Amna Bi, Asifa’s aunt, has similar worries. “Ever since Asifa’s death, our daughters are scared of going to school,” she tells, as she continues to wash utensils with water stored in small plastic jugs and points out to nine-year-old Syeda. She is Asifa’s biological sister. She and Nazia used to play with Asifa and they ask us repeatedly, “what happened to her? What do we say?”
A teenaged-girl comes and sits next to us. She is introduced as Asifa’s elder sister, Muniza. Her father Muhammed Akhtar and mother stood a little distance away speaking before a visiting television crew. Before they leave, another crew arrives and many more follow. Muniza is again asked to face the camera and repeat the ordeal of talking about Asifa’s murder. The young girl parrots off the same lines repeatedly again and again. Three recordings later, she holds her head and gives it a shake.
Shazia has her own set of worries as she screams at a young lad, “When will they all leave. The men have to eat and then we pack and go.” She looks the other side with disdain and then smiles, “where were they all this time?” The media teams take no notice of her mutterings. They go about their business as Muhammad Akhtar, his wife and Muniza take turns repeatedly one after the other facing cameras.
Muniza hasn’t been herself ever since Asifa’s death. Her mother says, she fears stepping out. “Even the small 7 year and 9 year old girls have now begun to say that they will kill us,” she adds.

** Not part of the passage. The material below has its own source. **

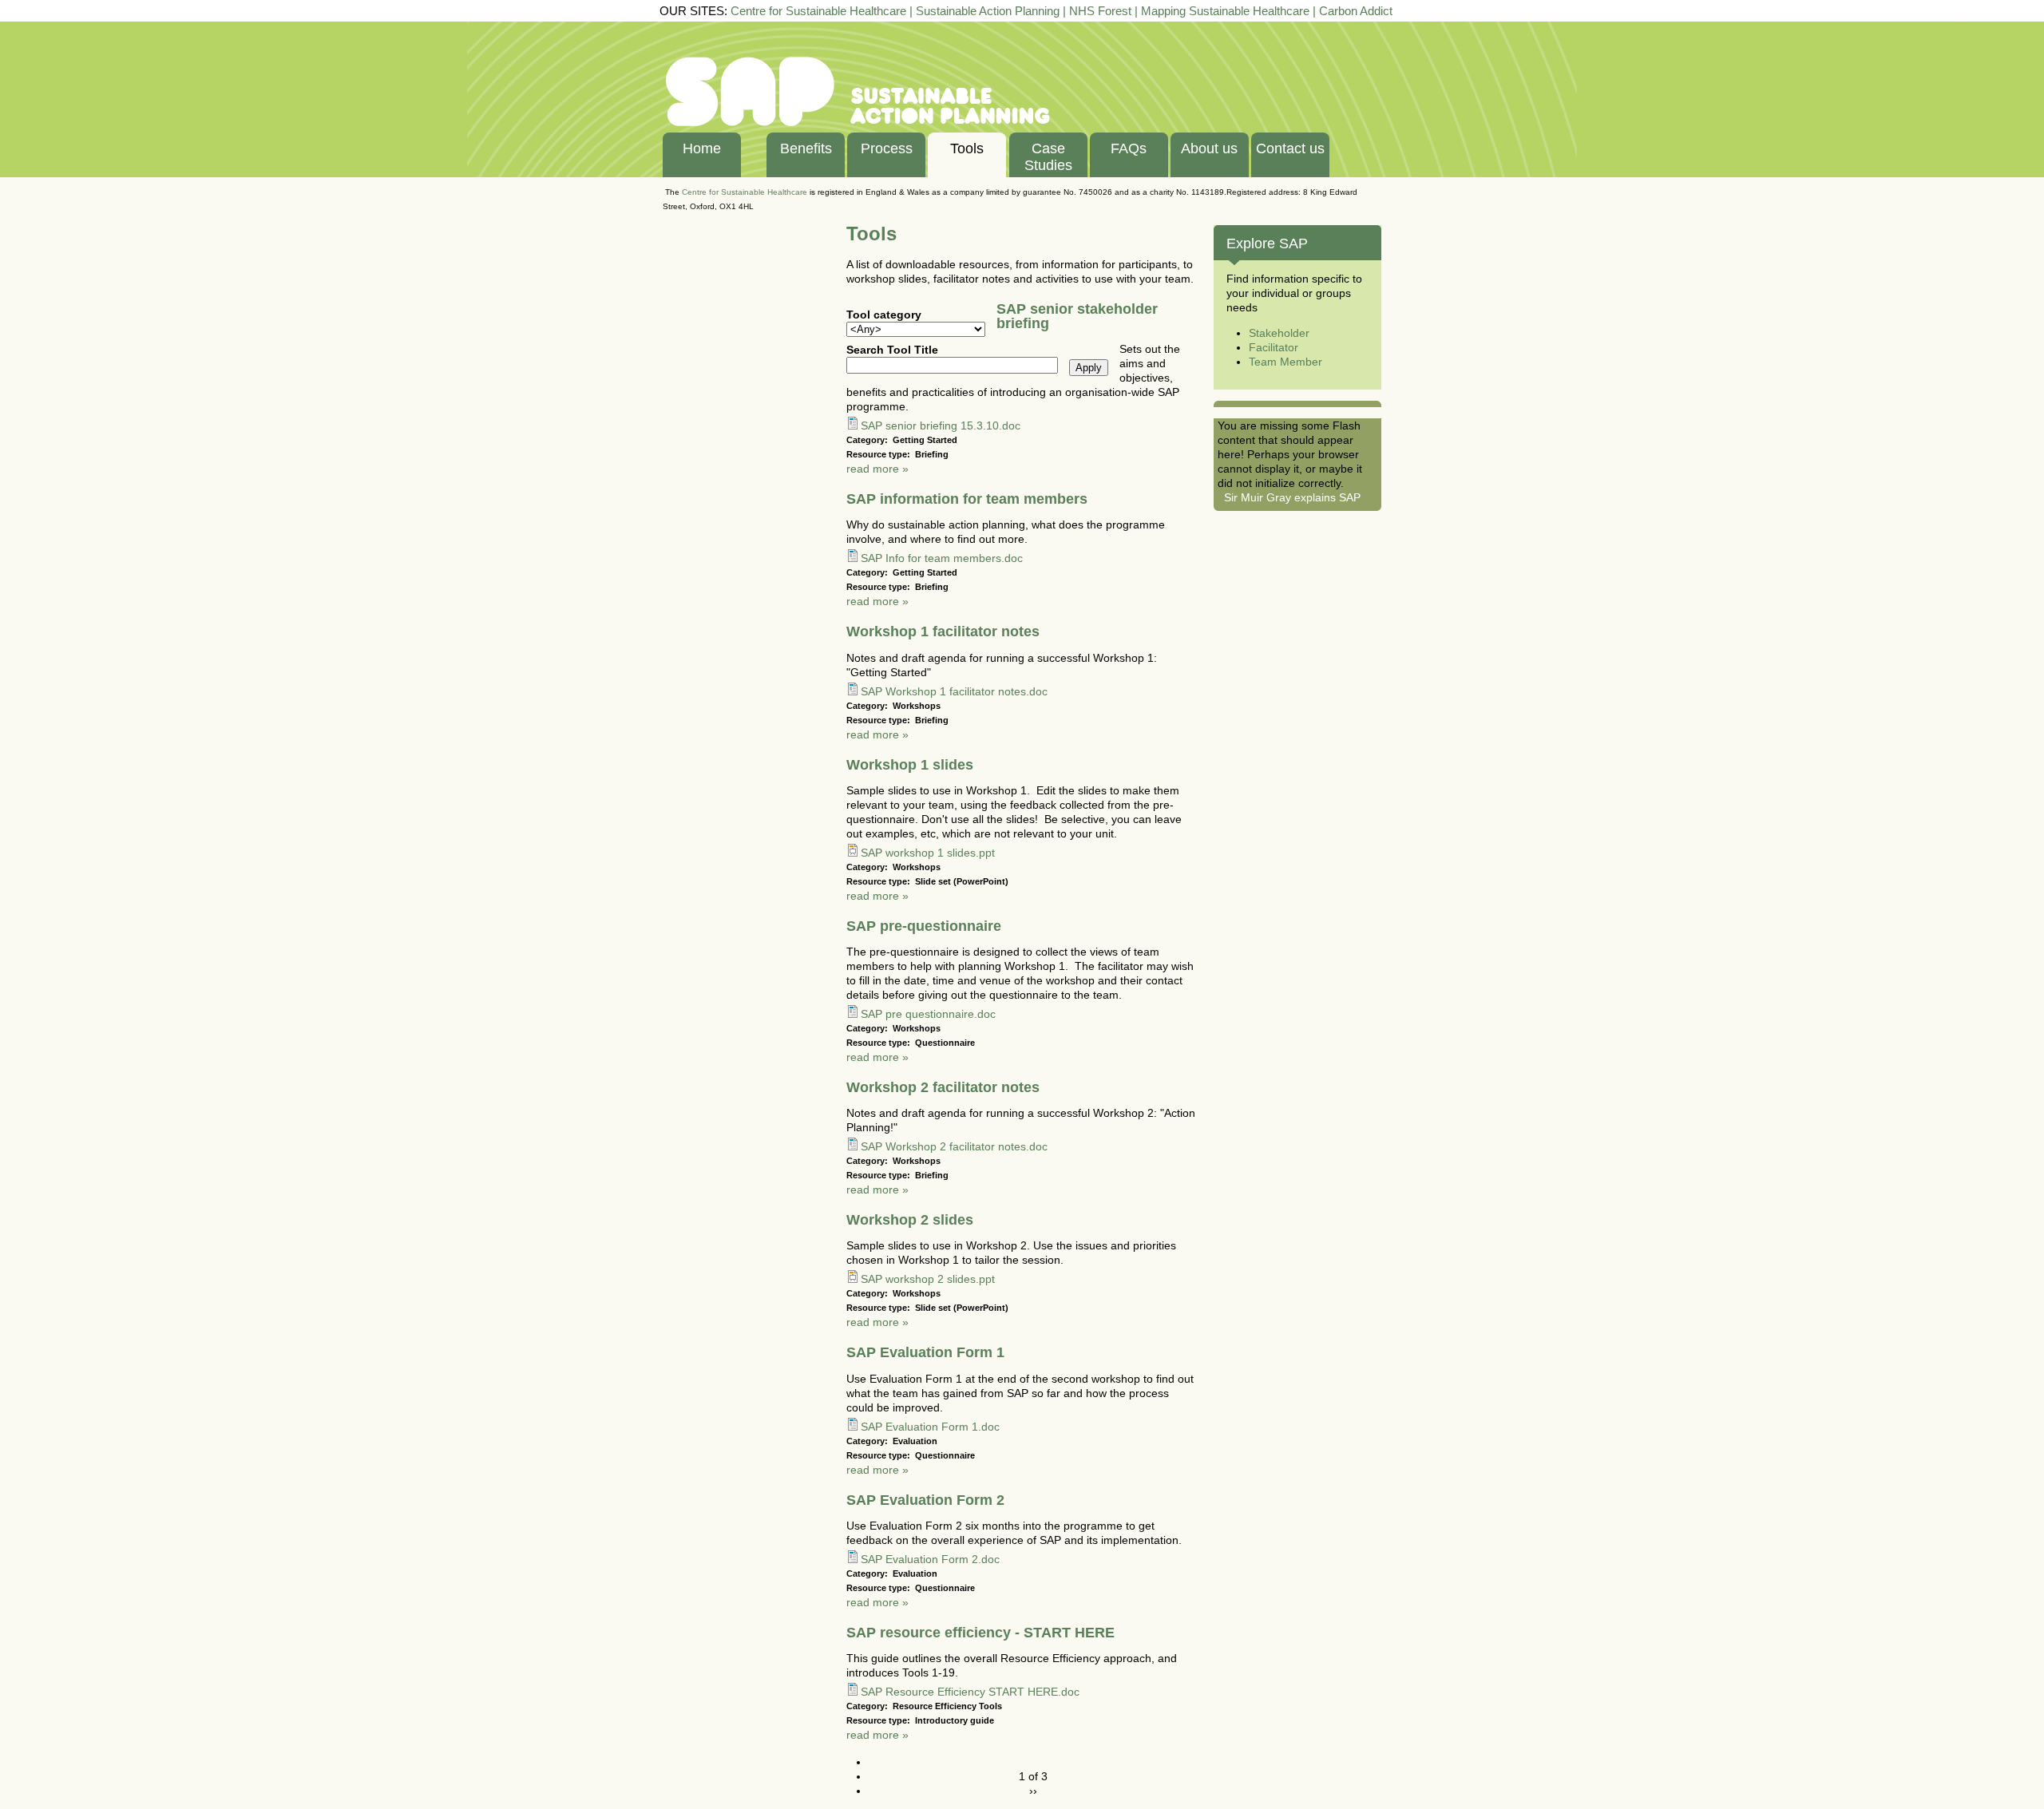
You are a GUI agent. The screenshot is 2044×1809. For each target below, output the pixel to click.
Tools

Even as the three month long silence is suddenly broken by launch of several campaigns across the country to support justice for 8-year-old Hiranagar rape victim, this brings little reprieve for the family and many other community members who migrate to the plains of Samba and Kathua during the summer months.
While they are as yet not sure of what these campaigns and publicity can do for the cause of justice, they are still grappling with the shock and trauma of Asifa’s brutal death and the insecurities caused by the communalization of the Jammu politics in its aftermath.

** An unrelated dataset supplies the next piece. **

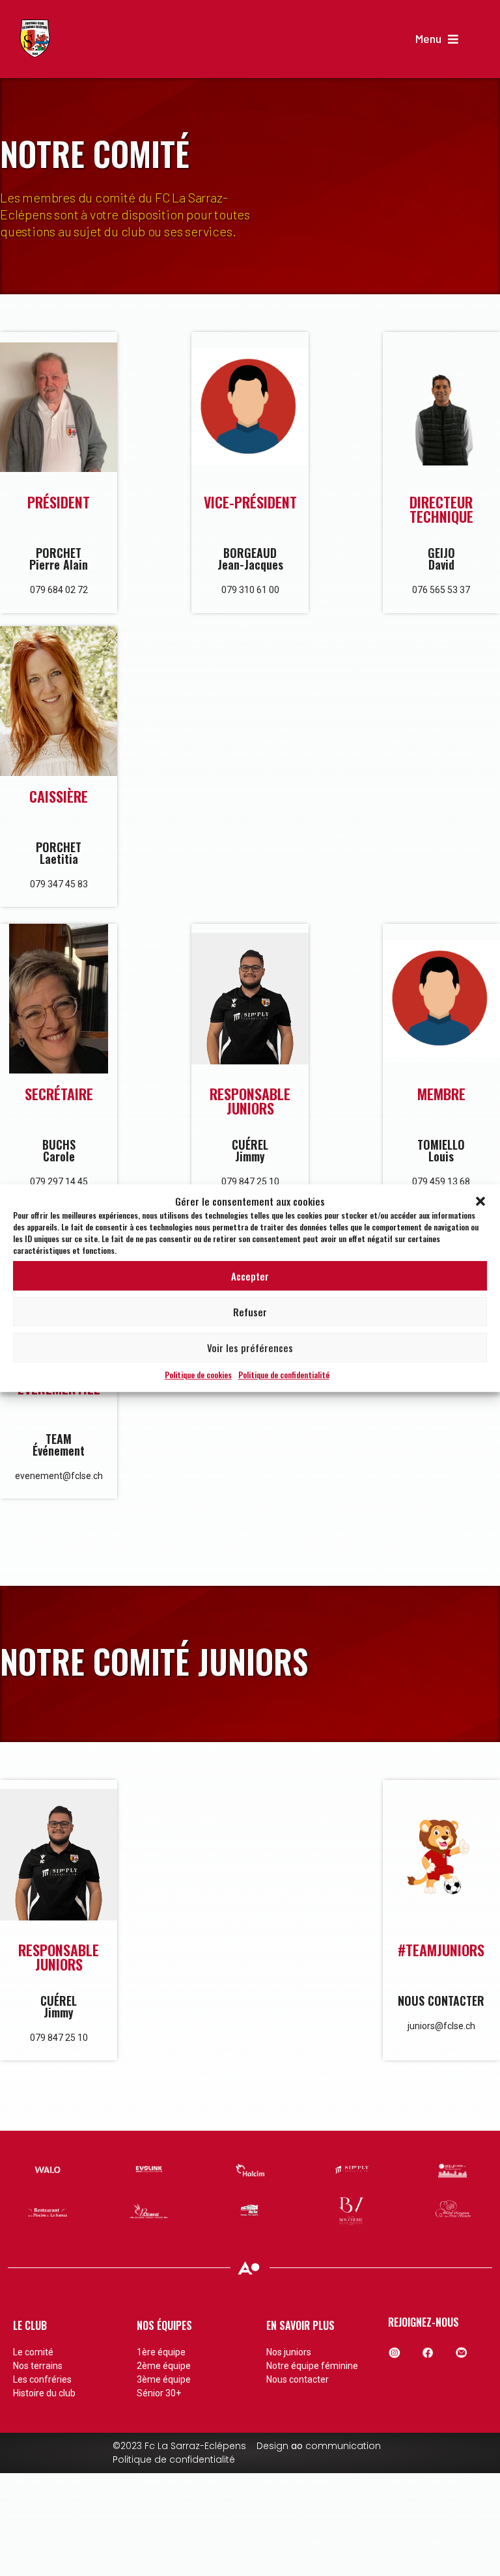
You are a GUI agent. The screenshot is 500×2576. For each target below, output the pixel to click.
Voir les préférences (250, 1347)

The families have pre-poned by a few weeks their migration to the upper reaches of the Himalayas, partly due to early and harsh summer but mostly because they are reeling under a sense of fear. Asifa’s home in Rasana is already locked and her foster father Muhammad Yusuf Pujwala has already left along with his wife, two children and livestock. The family is on its way to the traditional pasture lands of Warwan and could not be located.
Nomadic tribes of the Gujjar and Bakerwal communities living in close vicinity of Rasana village are mostly facing direct intimidation. Many of them are yet to move back northwards but they complain of social bias, harassment and even open threats, which they say was earlier unknown.
But for most others, the incident and the manner in which the discourse was fully communalized, there is dread and horror of coming back to the plains next summers. “We do feel a sense of fear even though nobody has said anything to us directly,” the women camping at Doodhar said.